_Saved entries_
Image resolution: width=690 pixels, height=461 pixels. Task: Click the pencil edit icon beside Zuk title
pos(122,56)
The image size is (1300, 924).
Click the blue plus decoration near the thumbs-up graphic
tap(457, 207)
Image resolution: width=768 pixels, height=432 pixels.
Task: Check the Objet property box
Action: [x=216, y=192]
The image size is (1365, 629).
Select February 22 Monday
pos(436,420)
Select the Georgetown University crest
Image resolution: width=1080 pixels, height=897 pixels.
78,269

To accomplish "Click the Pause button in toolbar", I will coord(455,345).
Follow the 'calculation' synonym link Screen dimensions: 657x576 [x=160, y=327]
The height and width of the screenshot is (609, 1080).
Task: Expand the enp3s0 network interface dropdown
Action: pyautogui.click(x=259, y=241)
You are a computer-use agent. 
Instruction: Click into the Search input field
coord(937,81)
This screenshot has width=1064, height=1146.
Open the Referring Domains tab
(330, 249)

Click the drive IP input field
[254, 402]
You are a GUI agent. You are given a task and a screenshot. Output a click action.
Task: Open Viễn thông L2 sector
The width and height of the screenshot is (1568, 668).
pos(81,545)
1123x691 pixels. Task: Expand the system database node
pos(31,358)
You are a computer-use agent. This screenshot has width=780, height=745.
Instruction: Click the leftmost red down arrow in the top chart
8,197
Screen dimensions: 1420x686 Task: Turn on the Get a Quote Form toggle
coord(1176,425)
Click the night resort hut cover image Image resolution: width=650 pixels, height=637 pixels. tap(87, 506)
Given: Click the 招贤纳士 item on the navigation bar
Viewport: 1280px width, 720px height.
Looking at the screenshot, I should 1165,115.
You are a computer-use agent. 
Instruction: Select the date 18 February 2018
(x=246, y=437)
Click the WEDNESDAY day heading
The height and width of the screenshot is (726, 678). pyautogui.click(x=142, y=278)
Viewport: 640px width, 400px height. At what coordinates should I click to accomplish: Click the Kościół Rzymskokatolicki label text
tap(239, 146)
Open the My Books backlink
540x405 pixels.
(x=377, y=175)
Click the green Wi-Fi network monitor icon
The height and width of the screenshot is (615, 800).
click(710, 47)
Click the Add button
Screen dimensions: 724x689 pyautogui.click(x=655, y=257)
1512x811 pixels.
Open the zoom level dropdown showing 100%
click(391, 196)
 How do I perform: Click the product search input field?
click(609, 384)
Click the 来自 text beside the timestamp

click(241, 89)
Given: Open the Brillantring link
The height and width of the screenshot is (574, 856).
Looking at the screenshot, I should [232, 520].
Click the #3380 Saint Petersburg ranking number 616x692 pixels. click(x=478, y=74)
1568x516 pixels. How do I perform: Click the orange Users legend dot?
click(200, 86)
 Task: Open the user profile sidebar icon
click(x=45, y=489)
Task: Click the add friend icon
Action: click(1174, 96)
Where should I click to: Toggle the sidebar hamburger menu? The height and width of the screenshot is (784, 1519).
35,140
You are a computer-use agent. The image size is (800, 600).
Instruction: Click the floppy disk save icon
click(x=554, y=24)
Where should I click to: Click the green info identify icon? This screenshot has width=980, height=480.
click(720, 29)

_What you will do_
Only this range is to be output: the line that contains "Given: Open the Brillantring link" through the last line of the records above, both inclusive.

_Answer box_
Given: Open the Brillantring link
The height and width of the screenshot is (574, 856).
Looking at the screenshot, I should [232, 520].
Click the #3380 Saint Petersburg ranking number 616x692 pixels. click(x=478, y=74)
1568x516 pixels. How do I perform: Click the orange Users legend dot?
click(200, 86)
 Task: Open the user profile sidebar icon
click(x=45, y=489)
Task: Click the add friend icon
Action: click(1174, 96)
Where should I click to: Toggle the sidebar hamburger menu? The height and width of the screenshot is (784, 1519).
35,140
You are a computer-use agent. The image size is (800, 600).
Instruction: Click the floppy disk save icon
click(x=554, y=24)
Where should I click to: Click the green info identify icon? This screenshot has width=980, height=480.
click(720, 29)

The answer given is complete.